Texto dado:
((

Queimada em refúgio das onças em MT teve origem em fazenda clandestina

Amaury Ribeiro Jr

Natural de Londrina (PR), Amaury Ribeiro Jr é jornalista, escritor e compositor. Formado pela Faculdade Cásper Líbero, trabalhou como repórter especial dos jornais O Globo, JB, Correio Brazilense. Trabalhou também como editor da revista IstoÉ e produtor executivo da Rede Record. Em trinta anos, ganhou os principais prêmios de jornalismo: Esso (três), Embratel (dois), Líbero Badaró (dois), Vladimir Herzog (quatro), Rei da Espanha entre outros. É autor dos livros "Privataria Tucana", "O Lado Sujo do Futebol" (junto om Luiz Carlos Azenha e Leandro Cipoloni) e "Poderosos Pedófilos".

))

Dados fornecidos:
((

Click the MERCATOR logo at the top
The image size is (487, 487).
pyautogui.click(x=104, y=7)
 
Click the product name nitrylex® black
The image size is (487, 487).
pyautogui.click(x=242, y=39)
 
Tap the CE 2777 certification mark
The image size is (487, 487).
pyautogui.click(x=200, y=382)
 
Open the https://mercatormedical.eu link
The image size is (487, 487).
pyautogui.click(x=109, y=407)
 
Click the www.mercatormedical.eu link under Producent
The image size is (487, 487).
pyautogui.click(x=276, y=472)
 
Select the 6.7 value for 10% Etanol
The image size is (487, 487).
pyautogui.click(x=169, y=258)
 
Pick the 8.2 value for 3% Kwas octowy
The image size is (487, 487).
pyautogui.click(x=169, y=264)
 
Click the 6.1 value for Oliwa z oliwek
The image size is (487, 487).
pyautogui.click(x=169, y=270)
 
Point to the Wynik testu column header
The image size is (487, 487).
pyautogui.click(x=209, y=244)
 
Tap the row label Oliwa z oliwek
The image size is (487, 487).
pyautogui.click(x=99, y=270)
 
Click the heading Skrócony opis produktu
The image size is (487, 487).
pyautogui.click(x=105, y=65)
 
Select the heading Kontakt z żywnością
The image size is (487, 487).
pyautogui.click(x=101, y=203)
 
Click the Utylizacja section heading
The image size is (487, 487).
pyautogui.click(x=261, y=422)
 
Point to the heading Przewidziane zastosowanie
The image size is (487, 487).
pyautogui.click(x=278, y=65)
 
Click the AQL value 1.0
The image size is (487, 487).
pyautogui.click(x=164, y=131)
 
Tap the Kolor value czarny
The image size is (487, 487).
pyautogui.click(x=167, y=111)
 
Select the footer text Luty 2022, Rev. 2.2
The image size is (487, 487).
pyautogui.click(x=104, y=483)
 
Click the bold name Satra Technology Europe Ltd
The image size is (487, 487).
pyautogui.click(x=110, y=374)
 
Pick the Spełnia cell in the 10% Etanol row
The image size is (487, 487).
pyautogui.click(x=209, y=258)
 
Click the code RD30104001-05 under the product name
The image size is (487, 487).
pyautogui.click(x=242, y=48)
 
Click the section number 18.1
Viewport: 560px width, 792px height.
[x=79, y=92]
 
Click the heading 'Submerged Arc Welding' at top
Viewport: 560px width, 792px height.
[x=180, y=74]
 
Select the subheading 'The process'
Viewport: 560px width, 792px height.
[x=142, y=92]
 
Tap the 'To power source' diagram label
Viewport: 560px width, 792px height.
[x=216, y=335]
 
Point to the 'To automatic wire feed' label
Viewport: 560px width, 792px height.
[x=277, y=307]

))

Tarefa 1: Segundo o texto sobre Amaury Ribeiro Jr, em que faculdade ele se formou?
Tarefa 2: Continue o texto sobre Amaury Ribeiro Jr a partir da última frase.

Resposta 1: Na Faculdade Cásper Líbero.

Resposta 2:
30/09/2020 04h01Atualizada em 30/09/2020 18h54

Uma apuração da reportagem do UOL com base em estudo elaborado pelo Instituto Centro de Vida (ICV) com imagens fornecidas pela Agência Espacial Europeia (ESA) apontou que um dos focos de incêndio em Mato Grosso, que destruiu 90% do Parque Encontro das Águas, o principal refúgio de onças do Pantanal e do mundo, teve origem em uma fazenda clandestina, ou seja, que não aparece nas bases de dados oficiais.

A propriedade faz divisa ao sul com o território dos bororo da Terra Indígena Perigara, no município de Barão de Melgaço (MT). Segundo apuração da coluna, a propriedade não tem registro em cartórios e nos órgãos governamentais.

Essa prática pode indicar que a fazenda está ocupada por grileiros de terras e revela a dificuldade dos órgãos públicos de encontrar eventuais responsáveis por incêndios criminosos no Pantanal.

O mesmo incêndio atingiu quase a totalidade dos 19 mil hectares da Terra Indígena Baía dos Guató, localizada no mesmo município.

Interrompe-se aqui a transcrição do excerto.